Tuesday, January 03, 2006

Battered but Alive




Recovering from the year 2005. Today I'm on leave before I start back to work tomorrow. I really don't feel the least bit caught up from everything that has happened in the last several months. Pretty much, my life has been a shambles outside of work because a)I was busy at work and I placed the priority on doing a decent job and b) when I had a free chance I was taking advantage of the travel opportunities in an attempt to blow off steam. However, I really wasn't able to do the little things that make normal life necessary: grocery shopping, laundry, personal hygiene (just kidding.) Really, it's been sort of tough but I asked for it.
I hope everybody had a great Christmas and New Year's. I really wanted to make it back to the states for Christmas--but since I had to work to finish my upgrade at work, it really wasn't possible. This bit me in the end, since my Grandmother died and I hadn't already "pre-positioned" myself in the states. Let me tell you, trying to get a last minute flight out of Europe in the holidays for the next day is almost impossible. I guess that goes to show why you should be really wealthy and own a private jet.
I wanted to thank everybody for the emails, cards, etc. that you guys sent me. It's weird spending your second Christmas away from home. Not too bad--just weird.
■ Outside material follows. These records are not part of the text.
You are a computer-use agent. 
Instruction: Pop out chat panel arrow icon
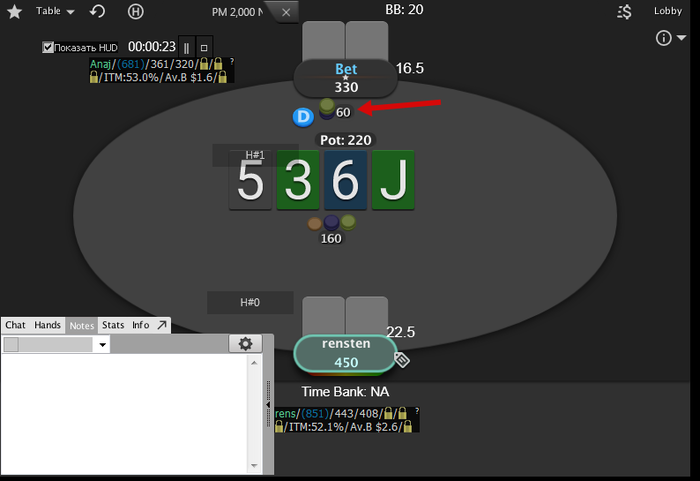162,325
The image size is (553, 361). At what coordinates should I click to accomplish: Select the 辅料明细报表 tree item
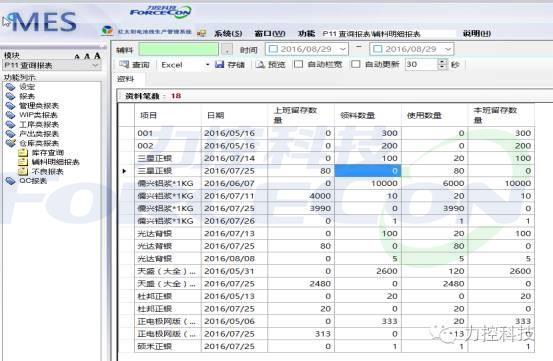tap(55, 162)
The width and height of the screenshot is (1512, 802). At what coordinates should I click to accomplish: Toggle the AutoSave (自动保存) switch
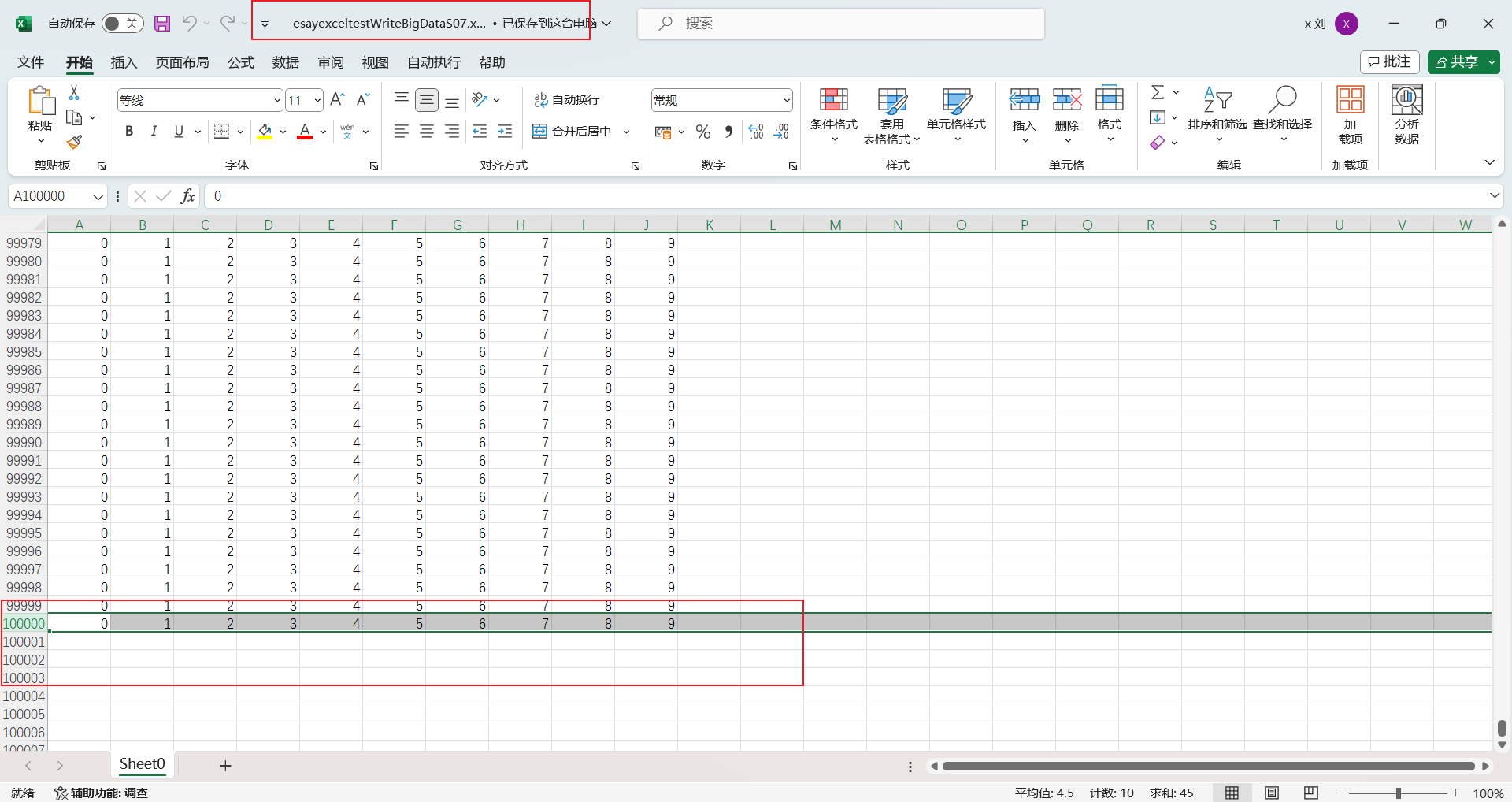[x=122, y=24]
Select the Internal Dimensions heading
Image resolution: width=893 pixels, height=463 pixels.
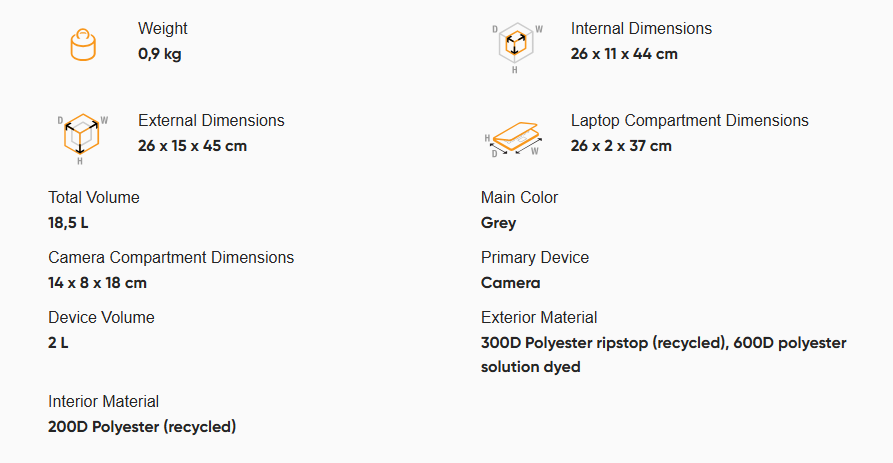641,28
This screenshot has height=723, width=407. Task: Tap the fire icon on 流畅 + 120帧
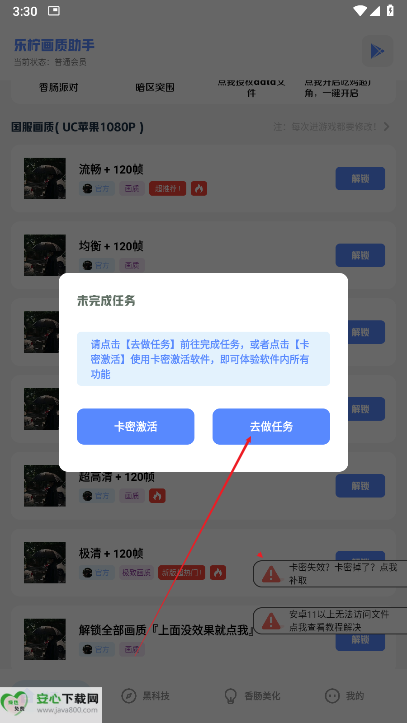tap(199, 188)
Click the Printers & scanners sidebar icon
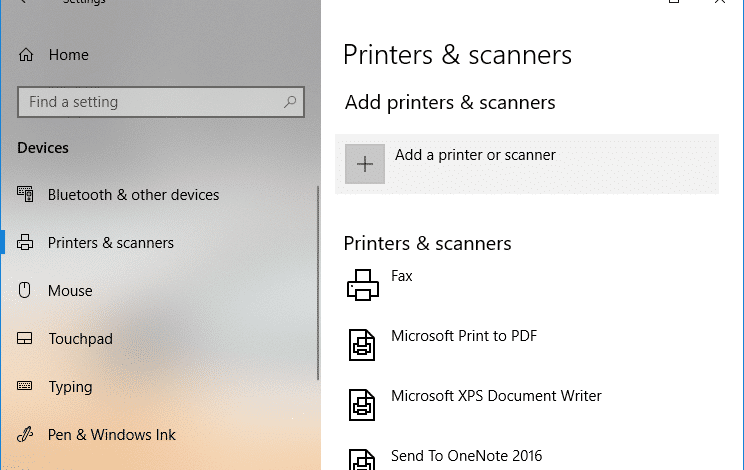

Here's the breakdown of my most recent journey:
Left Aviano on the Friday before Christmas early in the morning. There were 3 of us that would be joined later by some other folks from base. We pushed north to a town near the Italian border in Austria. Neustift--aka, Stubital ski area. We snowboarded for 2 solid days there and had a Christmas dinner in the little town at a pretty nice restaurant. A cool family from Australia gave us a good dinner conversation. I nearly paralyzed myself attempting a 360 on my snowboard off of a pretty steep jump. Caught on video. I was able to wiggle my toes and I knew I was still mobile, so I continued boarding. My back still kills me. Possible life-long injury and I will forever hate myself for it.
We met up with my two more pilots and one of their girlfriends and pressed to where the snow was even better: Switzerland. We drove to an area known as Davos. We crossed a mountain pass that was ridiculously high and NO attempt was made to clear it by snow trucks/salters. I didn't like this at all--but luckily my SUV has 4wd and we made it. My mom would have collapsed from terror in this situation. Davos was cool--some real world-class skiing. I snowboarded one day and then broke out my skis to hit some cool runs.
Now the story gets interesting. Trigger and I left Davos early in the morning after 2 nights and headed to Milan airport. We were able to get some cheap tickets on RyanAir to Scotland. Final destination: Edinburgh--site of Europe's largest New Year's Eve Festival. We flew into Glasgow--(nice city...a bit rough at night...so be careful if you go.) Once we got into Edinburgh we checked into our hotel. Actually, it was a hostel. I really would classify it as a mix between a campground, brothel, crack-house and prisoner-of-war camp. It was ridiculously terrible. I just went into survival mode a this point and hearkened back to my days at Air Force Survival School. Our fault, of course, since we didn't make an attempt to book good rooms well in advance. Anyway, Edinburgh is an awesome city. Great castle, people and sights. I really enjoyed it. By this point in the trip, I had no clean clothes and probably looked like some sort of soccer hooligan. However, we did our best to clean up and see the sights: 2 art museums (free), the castle, and I got the best personal tour of a nearby bay/seaside town--which was my favorite part of the entire trip, hands down. I got to see a neat little sailing club and walked down the cobblestone streets of the old village. Really cool.
Overall, Scotland was great--we met awesome people and learned a good bit.

The pictures above: one of a performance by a bluegrass/scottish infusion band during the festival and one of the sun setting at the seaside at the sailing club.

1 comment:

Anonymous said...

What is this personal tour? (Read: Who was the tour guide?) Dude, you're really seeing those sites. Should have checked out my old stomping ground of 23 Kestrel Close while on the Queen's turf. Enjoy that scenery before the smog of Korea. Congrats with 4-FLUG. I start that stress next month. Cancelled takeoff on the runway today because of snowbands/stressbands. Guess tomorrow is singleton divert. Rope.